The sensitivity of LH tests are measured in milli international unit, with tests commonly available in the range 10–40 m.i.u. (the lower the number, the higher the sensitivity).

As sperm can stay viable in the woman for several days, LH tests are not recommended for contraceptive practices, as the LH surge typically occurs after the beginning of the fertile window.

== Disease states ==

=== Excess ===

In children with precocious puberty of pituitary or central origin, LH and FSH levels may be in the reproductive range instead of the low levels typical for their age.

During the reproductive years, relatively elevated LH is frequently seen in patients with polyendocrine metabolic ovarian syndrome; however, it would be unusual for them to have LH levels outside of the normal reproductive range.

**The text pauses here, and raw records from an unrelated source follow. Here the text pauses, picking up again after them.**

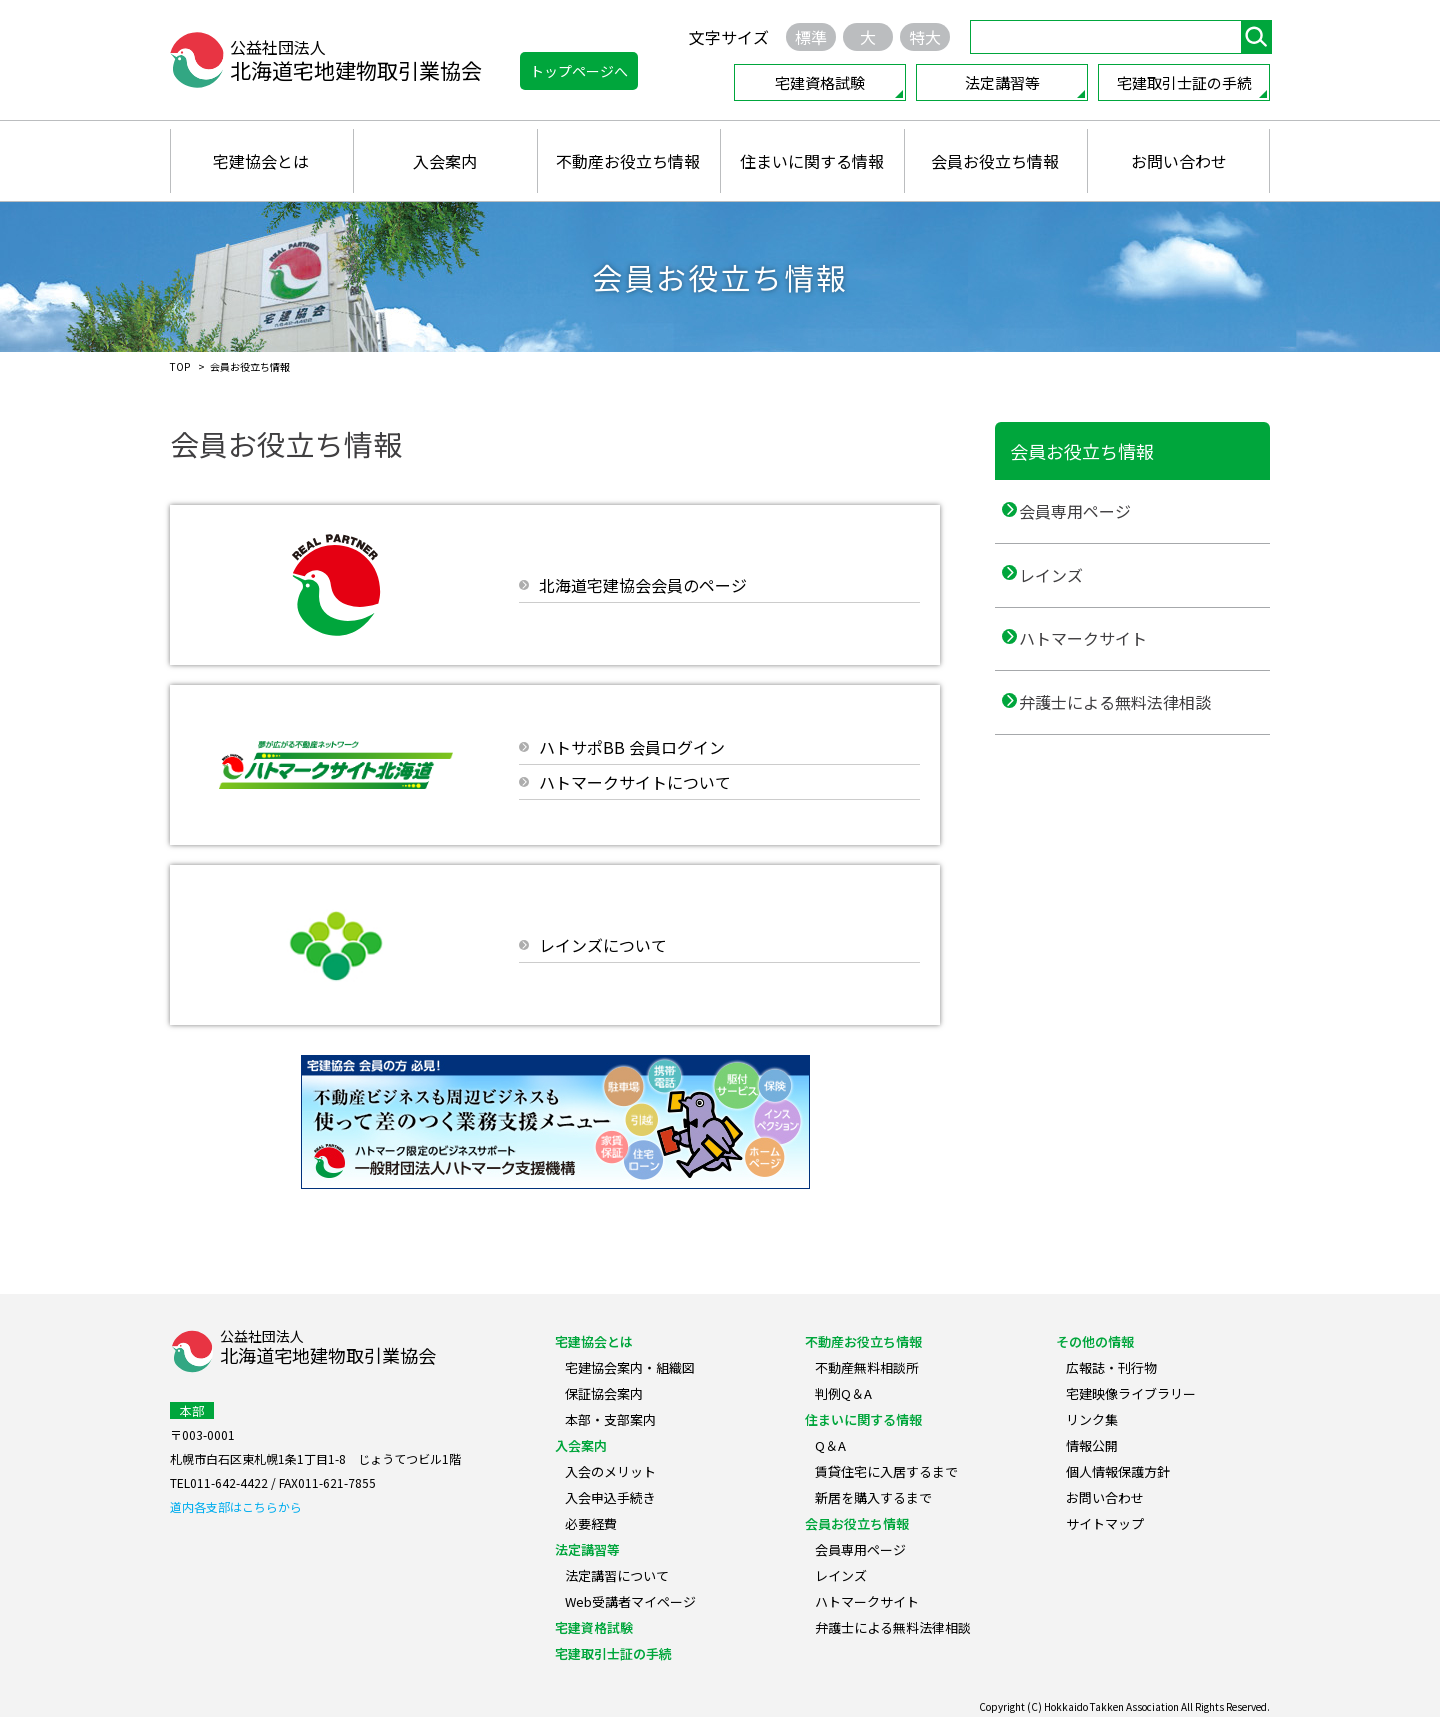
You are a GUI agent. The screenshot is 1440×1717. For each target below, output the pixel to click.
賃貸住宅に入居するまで (886, 1471)
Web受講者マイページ (630, 1601)
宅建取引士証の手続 (1184, 82)
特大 (925, 37)
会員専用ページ (1091, 519)
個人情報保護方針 (1118, 1471)
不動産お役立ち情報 (628, 161)
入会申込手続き (610, 1497)
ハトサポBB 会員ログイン (632, 747)
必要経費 (591, 1523)
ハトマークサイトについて (635, 782)
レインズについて (603, 945)
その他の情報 (1095, 1341)
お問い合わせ (1179, 161)
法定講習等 (1002, 82)
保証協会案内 (604, 1393)
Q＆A (830, 1445)
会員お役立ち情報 (995, 161)
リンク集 (1092, 1419)
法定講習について (617, 1575)
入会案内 (445, 161)
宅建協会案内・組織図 (630, 1367)
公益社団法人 (328, 1348)
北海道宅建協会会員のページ (643, 585)
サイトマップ (1105, 1523)
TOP (180, 366)
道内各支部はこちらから (236, 1506)
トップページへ (579, 71)
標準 (811, 37)
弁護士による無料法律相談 (1131, 760)
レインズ (1067, 599)
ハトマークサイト (1099, 679)
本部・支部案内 (610, 1419)
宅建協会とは (261, 161)
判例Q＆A (843, 1393)
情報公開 (1092, 1445)
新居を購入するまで (873, 1497)
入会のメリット (610, 1471)
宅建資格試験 (820, 82)
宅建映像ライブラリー (1131, 1393)
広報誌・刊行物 (1111, 1367)
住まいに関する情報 (812, 161)
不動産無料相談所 (867, 1367)
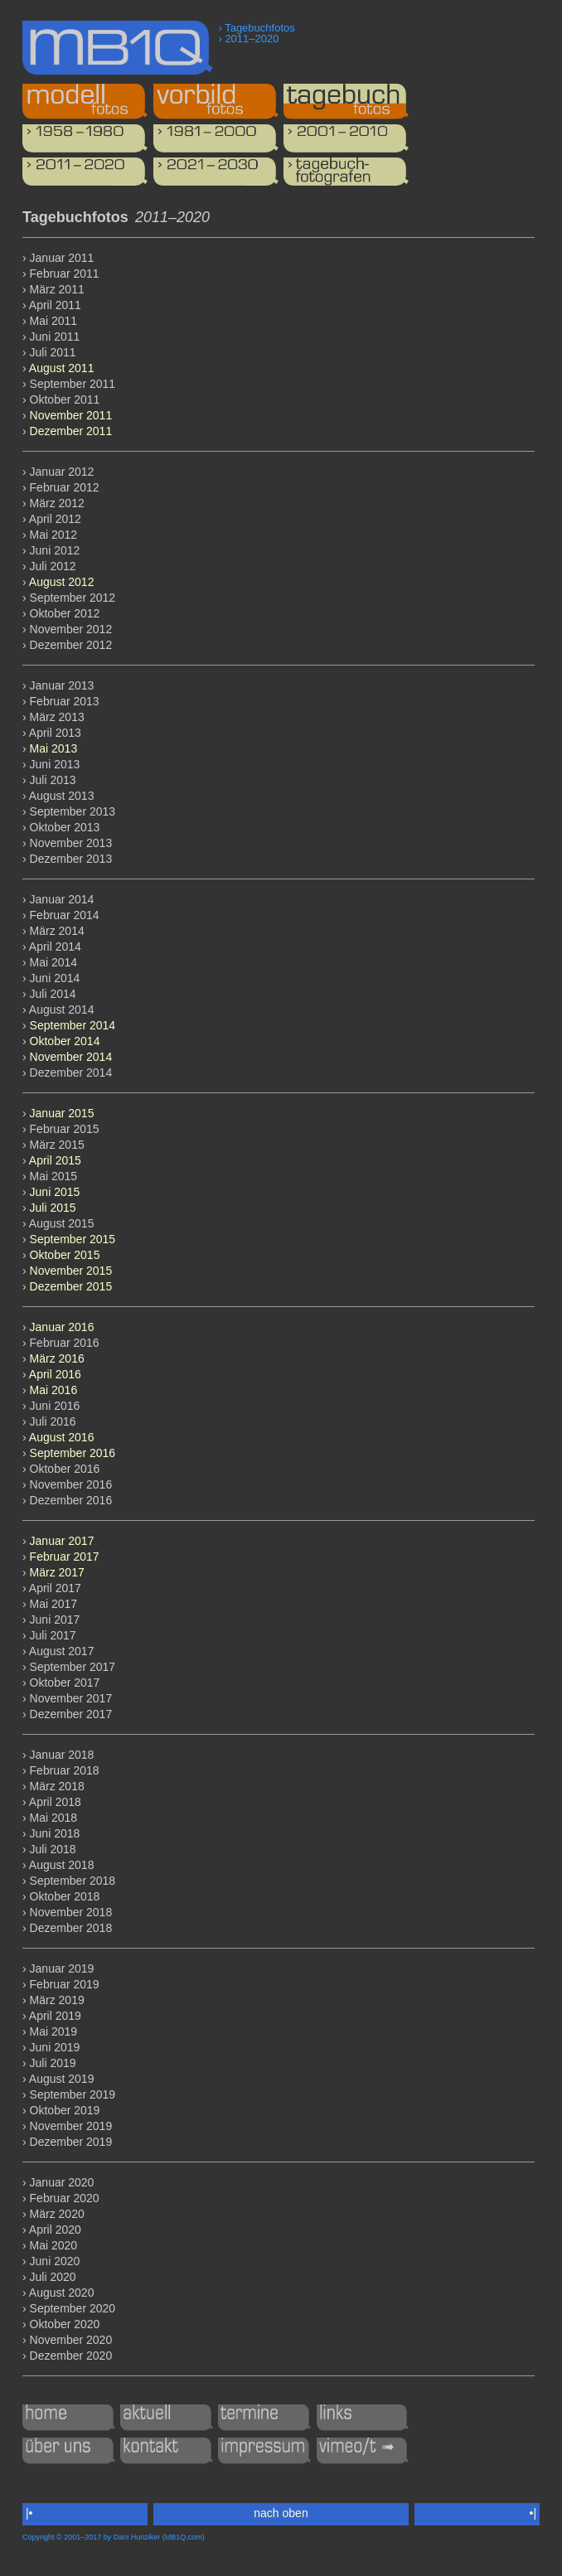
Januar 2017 (62, 1540)
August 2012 (61, 581)
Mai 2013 (54, 748)
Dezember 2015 (71, 1286)
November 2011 (71, 415)
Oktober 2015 (65, 1254)
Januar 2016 (62, 1327)
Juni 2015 (55, 1191)
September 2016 (73, 1453)
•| (533, 2513)
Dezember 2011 (71, 431)
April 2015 (55, 1160)
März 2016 (57, 1358)
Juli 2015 (53, 1207)
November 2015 (71, 1270)
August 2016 (61, 1437)
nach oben (281, 2513)
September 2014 (73, 1025)
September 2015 (73, 1239)
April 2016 (55, 1374)
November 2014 (71, 1056)
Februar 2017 (64, 1556)
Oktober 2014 (65, 1041)
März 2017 (57, 1572)
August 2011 (61, 368)
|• (29, 2513)
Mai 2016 (54, 1390)
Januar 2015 (62, 1113)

Persistently high LH levels are indicative of situations where the normal restricting feedback from the gonad is absent, leading to a pituitary production of both LH and FSH. While this is typical in menopause, it is abnormal in the reproductive years. There it may be a sign of:
1. Premature menopause
2. Gonadal dysgenesis, Turner syndrome, Klinefelter syndrome
3. Castration
4. Swyer syndrome
5. Polyendocrine metabolic ovarian syndrome
6. Certain forms of congenital adrenal hyperplasia
7. Testicular failure
8. Pregnancy – BetaHCG can mimic LH so tests may show elevated LH

Note: A medical drug for inhibiting luteinizing hormone secretion is butinazocine.

=== Deficiency ===

Diminished secretion of LH can result in failure of gonadal function (hypogonadism). This condition is typically manifest in males as failure in production of normal numbers of sperm. In females, amenorrhea is commonly observed. Conditions with very low LH secretions include:
1. Pasqualini syndrome
2. Kallmann syndrome
3. Hypothalamic suppression
4. Hypopituitarism
5. Eating disorder
6. Female athlete triad
7. Hyperprolactinemia
8. Hypogonadism
9. Gonadal suppression therapy
  1. GnRH antagonist
  2. GnRH agonist (inducing an initial stimulation (flare up) followed by permanent blockage of the GnRH pituitary receptor)

== As a medication ==

Luteinizing hormone is available mixed with FSH in the form of menotropin, and other forms of urinary gonadotropins. More purified forms of urinary gonadotropins may reduce the LH portion in relation to FSH. Recombinant luteinizing hormone is available as lutropin alfa (Luveris).

== Role in phosphorylation ==
Phosphorylation is a biochemical process that involves the addition of phosphate to an organic compound. Steroidogenesis entails processes by which cholesterol is converted to biologically active steroid hormones. A study shows that LH via a PKA signaling pathway regulates the phosphorylation and localization of DRP1 within mitochondria of the steroidogenic cells of the ovary.